One of the deadliest types of cancer in the US is pancreatic cancer. In a new study, two additional biomarkers were added to diagnose the disease before it could get worse.
One of the major reasons why pancreatic cancer cannot be diagnosed earlier because it does not produce any signs and symptoms. Often, warning signs are thought to be not serious at all. The most common symptoms associated with pancreatic cancer includes, the color of the eyes and skin turns yellow, frequent upper abdominal pain, weight loss, blood clots, and depression, according to WebMD.
Professor of Translational Molecular Pathology, Anne Killary, and her colleagues identified gene clusters that involve in the migration of cancer, the proteins produced by the genes was analyzed. The tenascin C and TFPI became the strongest candidates to be a biomarker.
The predictive ability of these two was compared if they are present to those who have stage 4 pancreatic cancer and to healthy volunteers. The performance of the result improved and discriminates the stage I and II disease from healthy controls after deploying the isoform of tenascin-C (TNC-FN IIIC) and TFPI along with CA 19-9.

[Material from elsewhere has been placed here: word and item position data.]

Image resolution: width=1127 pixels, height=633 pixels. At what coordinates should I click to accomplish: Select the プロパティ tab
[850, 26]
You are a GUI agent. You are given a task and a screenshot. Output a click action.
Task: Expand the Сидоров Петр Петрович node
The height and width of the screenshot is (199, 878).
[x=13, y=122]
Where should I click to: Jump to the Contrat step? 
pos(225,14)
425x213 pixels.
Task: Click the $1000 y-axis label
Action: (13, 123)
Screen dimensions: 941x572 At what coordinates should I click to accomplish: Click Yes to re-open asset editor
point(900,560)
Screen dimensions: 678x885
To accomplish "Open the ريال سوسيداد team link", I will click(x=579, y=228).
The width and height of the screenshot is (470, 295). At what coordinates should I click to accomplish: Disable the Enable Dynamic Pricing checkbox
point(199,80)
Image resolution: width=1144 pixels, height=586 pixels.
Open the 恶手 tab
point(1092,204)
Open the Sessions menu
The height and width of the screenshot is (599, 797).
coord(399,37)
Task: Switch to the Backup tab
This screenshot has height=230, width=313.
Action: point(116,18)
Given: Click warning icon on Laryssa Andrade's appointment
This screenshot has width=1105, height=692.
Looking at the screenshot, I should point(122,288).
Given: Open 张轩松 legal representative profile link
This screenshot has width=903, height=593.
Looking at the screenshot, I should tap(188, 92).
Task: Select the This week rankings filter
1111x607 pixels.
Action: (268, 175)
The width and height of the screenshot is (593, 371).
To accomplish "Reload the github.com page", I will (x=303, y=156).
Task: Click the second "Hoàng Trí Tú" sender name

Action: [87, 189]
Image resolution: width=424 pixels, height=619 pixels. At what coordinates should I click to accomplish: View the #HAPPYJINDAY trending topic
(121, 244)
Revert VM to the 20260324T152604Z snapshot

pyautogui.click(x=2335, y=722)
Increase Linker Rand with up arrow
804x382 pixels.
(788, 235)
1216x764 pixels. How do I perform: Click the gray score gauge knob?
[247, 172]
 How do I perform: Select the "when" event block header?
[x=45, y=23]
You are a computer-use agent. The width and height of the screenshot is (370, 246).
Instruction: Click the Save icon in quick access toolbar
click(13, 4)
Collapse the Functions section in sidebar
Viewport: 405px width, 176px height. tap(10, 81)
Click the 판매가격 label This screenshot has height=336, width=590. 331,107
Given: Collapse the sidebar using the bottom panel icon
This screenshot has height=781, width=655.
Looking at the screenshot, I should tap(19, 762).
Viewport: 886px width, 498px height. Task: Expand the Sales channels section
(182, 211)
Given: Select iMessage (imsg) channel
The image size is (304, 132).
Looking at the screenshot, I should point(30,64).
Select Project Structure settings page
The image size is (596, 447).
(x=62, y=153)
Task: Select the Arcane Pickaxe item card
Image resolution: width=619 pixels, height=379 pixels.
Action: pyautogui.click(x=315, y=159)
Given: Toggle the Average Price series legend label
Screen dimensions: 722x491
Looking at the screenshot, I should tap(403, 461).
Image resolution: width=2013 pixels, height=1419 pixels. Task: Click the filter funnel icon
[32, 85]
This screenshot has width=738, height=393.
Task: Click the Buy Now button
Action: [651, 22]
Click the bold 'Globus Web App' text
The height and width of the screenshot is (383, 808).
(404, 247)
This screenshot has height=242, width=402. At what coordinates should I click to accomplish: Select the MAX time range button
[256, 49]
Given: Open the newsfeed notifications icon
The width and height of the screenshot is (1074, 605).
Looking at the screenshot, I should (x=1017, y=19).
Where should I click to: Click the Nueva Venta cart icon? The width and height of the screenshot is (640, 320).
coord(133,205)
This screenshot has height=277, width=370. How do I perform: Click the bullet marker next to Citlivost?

CA 19-9 is the current gold standard and only approved biomarker by U.S. Food and Drug Administration. By adding two new blood-borne proteins, the chance of predicting pancreatic cancer at an early stage will increase than the predictive ability of the current biomarker.
This could be a useful method in diagnosis especially those who develop the disease due to genetic mutation or at risk because of family history. At this moment, the result of the predictive test is not accurate to use in general public, however, they are close enough that leads the team to the right path.
This 2017, American Cancer Society estimates the case of pancreatic cancer in the US. 53,670 will likely be diagnosed with pancreatic cancer, 27,970 cases of men, and 25,700 cases of women. In addition, the fourth leading cause of cancer death in the US is pancreatic cancer.